Your abilities and equipment, for example, aren’t simply picked up as you progress through the game. Some are unlocked when you reach a certain “rank”, while others must be purchased with a currency known as arrowheads. The game doesn’t tell you what powers you need at what stage, it just assumes that you’ll have unlocked them by the time you need them. This means you can walk into a level like the Milkman Conspiracy and not be able to complete it, forcing you to spend an hour collecting PSI-cards or rooting out arrowheads with a dowsing rod before you’re able to proceed. Incidentally, Psychonauts loves collectibles. Figments, PSI cards, arrowheads, emotional baggage, mental cobwebs. It’s as if Double Fine doesn’t feel comfortable unless there’s something for the player to pick up.

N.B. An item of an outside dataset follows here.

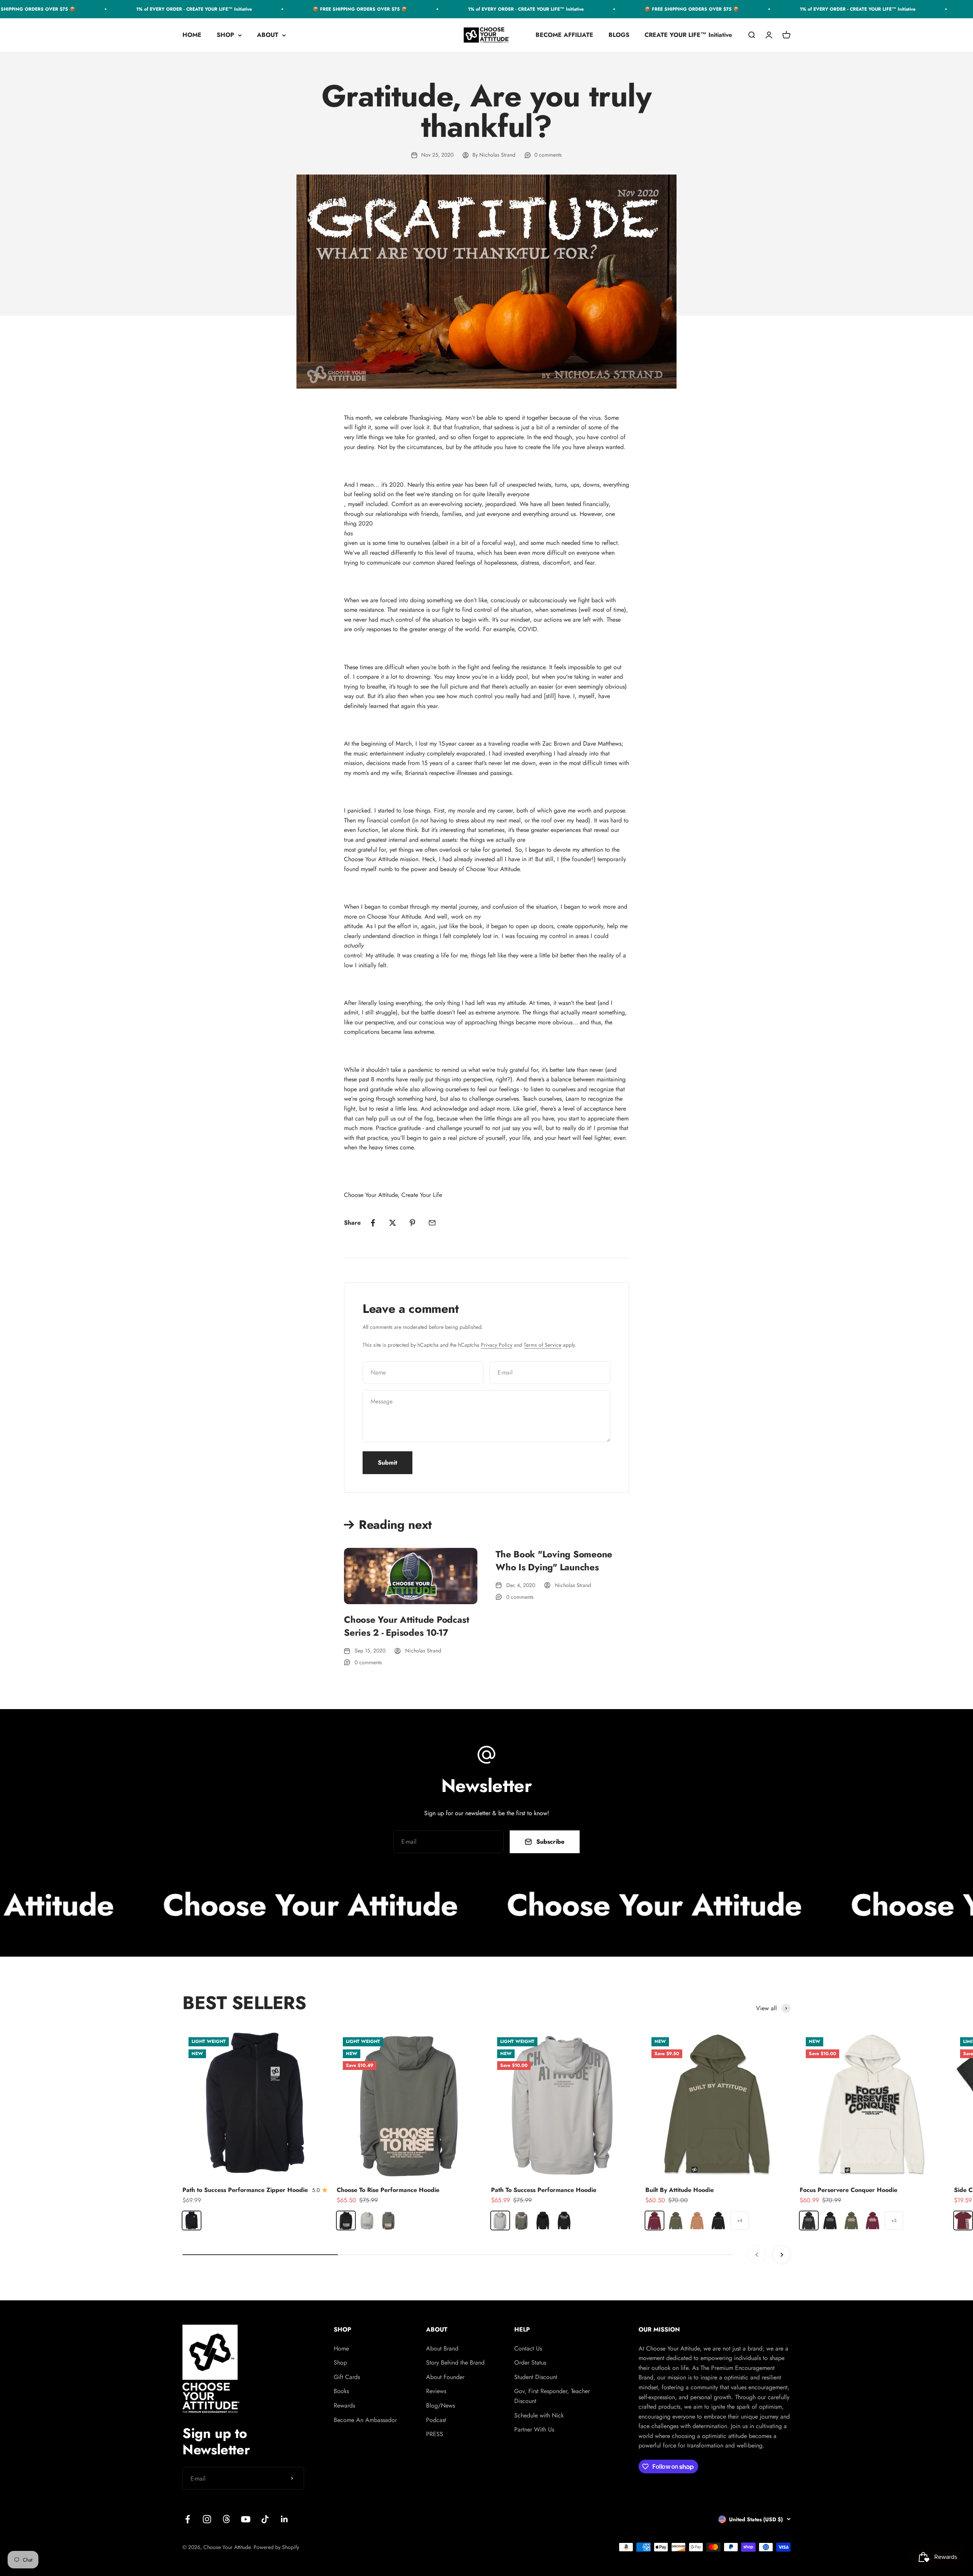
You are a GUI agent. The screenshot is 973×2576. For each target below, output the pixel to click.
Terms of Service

It’s strange that, for such a visionary game, Psychonauts often feels like it lacks confidence in its ideas. The endless collectibles, for example, feel like a crutch to support lacklustre platforming, only the platforming is fine. This is likely a consequence of the game’s heritage. Double Fine’s games have always been heavily influenced by Schafer’s work at LucasArts, and Psychonauts is in many ways a LucasArts adventure game wearing a platformer’s skin. Indeed, at the time of its release, Psychonauts’ action-adventure structure was lamented as a concession to modernity, a sign that classic adventure games were indisputably dead.

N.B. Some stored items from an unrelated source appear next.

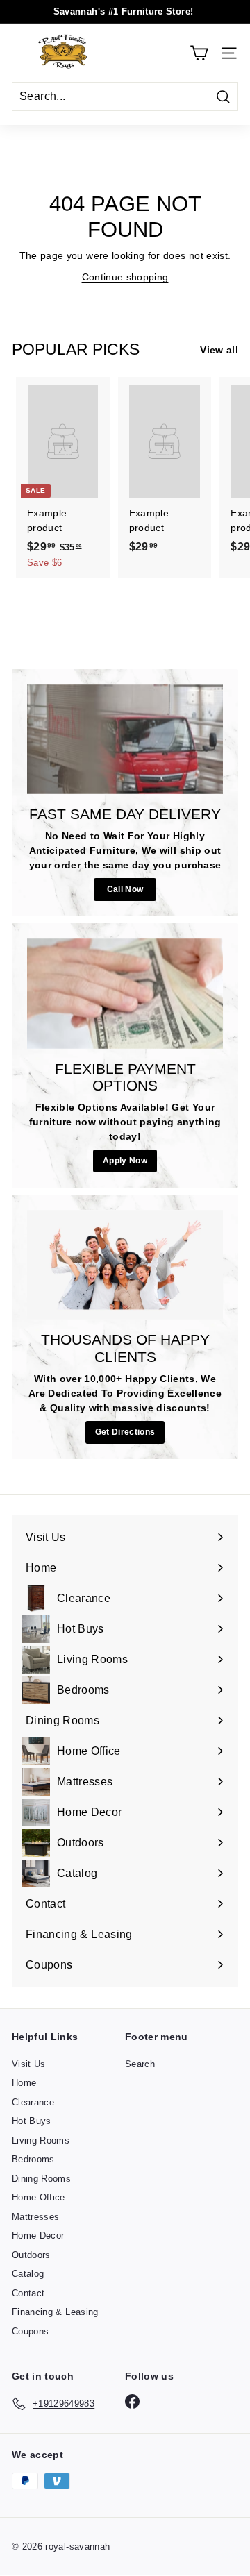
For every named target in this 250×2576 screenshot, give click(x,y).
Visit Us (29, 2064)
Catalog (28, 2273)
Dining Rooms (41, 2178)
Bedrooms (33, 2159)
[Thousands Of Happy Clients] (125, 1265)
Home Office (38, 2197)
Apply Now (125, 1160)
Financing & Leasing (55, 2312)
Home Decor (38, 2235)
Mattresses (36, 2217)
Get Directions (125, 1432)
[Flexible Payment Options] (125, 993)
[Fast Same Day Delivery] (125, 739)
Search (140, 2064)
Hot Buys (31, 2121)
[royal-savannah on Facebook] (132, 2401)
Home (24, 2083)
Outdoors (31, 2255)
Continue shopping (125, 277)
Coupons (30, 2331)
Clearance (33, 2102)
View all (219, 349)
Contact (28, 2293)
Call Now (125, 889)
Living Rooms (40, 2140)
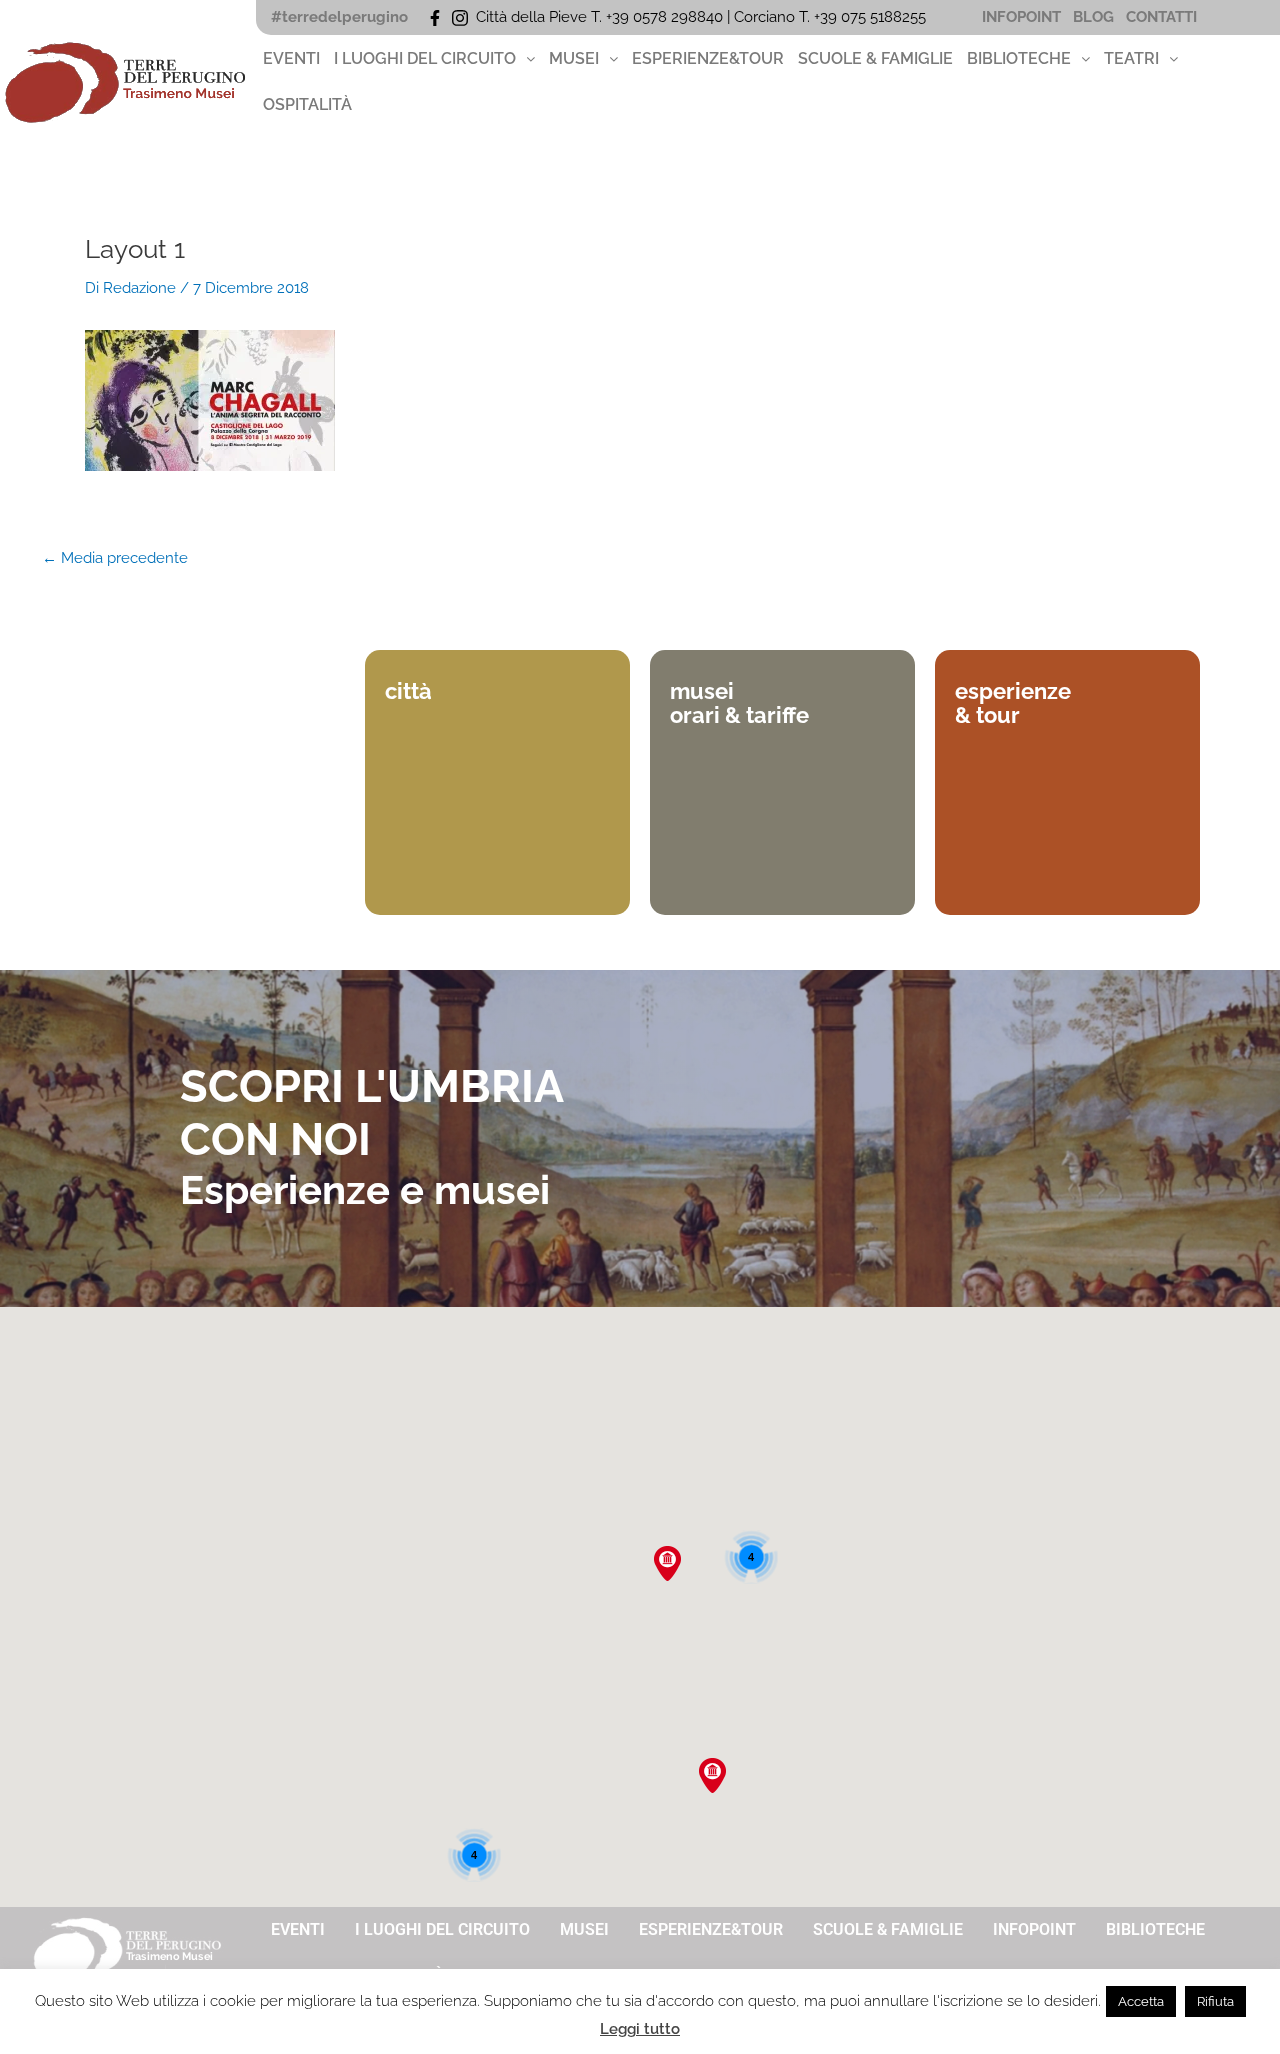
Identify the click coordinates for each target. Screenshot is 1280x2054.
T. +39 (820, 17)
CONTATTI (1161, 17)
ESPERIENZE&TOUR (708, 58)
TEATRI (1131, 58)
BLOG (1093, 17)
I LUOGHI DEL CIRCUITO (425, 58)
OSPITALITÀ (307, 104)
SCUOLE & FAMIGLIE (875, 58)
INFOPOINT (1021, 17)
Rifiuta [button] (1215, 2001)
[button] (434, 59)
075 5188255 (887, 17)
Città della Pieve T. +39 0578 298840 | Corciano (637, 17)
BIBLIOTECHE (1019, 58)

Psychonauts also doesn’t always know when to let you play, often unable to go more than thirty seconds without wrenching control from you for a dialogue sequence or a camera flyover of the next platforming area. Perhaps the most egregious example is Gloria’s theatre, where you enter the mind of an actress named Gloria von Gouten to help her with her mood swings. To do this, you need to put on several imaginary plays that explore her toxic relationship with her mother. Her story is actually really tragic and moving, but its impact is lost in the sequence’s over-elaborate telling, and the equally convoluted puzzle it’s attached to.
What’s ironic is, played today, it’s the remnants of those adventure games that hold Psychonauts back. The obscure puzzles, the enigmatic progression, the tendency to withhold important information from the player—the needless busywork that exists purely to extend the length of the game. It all stems from LucasArts, and it’s all to the detriment of Psychonauts’ design. Don’t get me wrong, I love LucasArts’ adventure games, but I love them because of the writing and the characters and their spirit of adventure. I wouldn’t consider playing through one without a walkthrough close at-hand.
And I think that’s what I’d recommend for Psychonauts. So much of it is wonderful, and it’s worth discovering its weird worlds and brilliant characters for yourself rather than watching it on Youtube. But parts of it have aged like milk, so don’t be afraid to have a walkthrough an ALT+TAB away.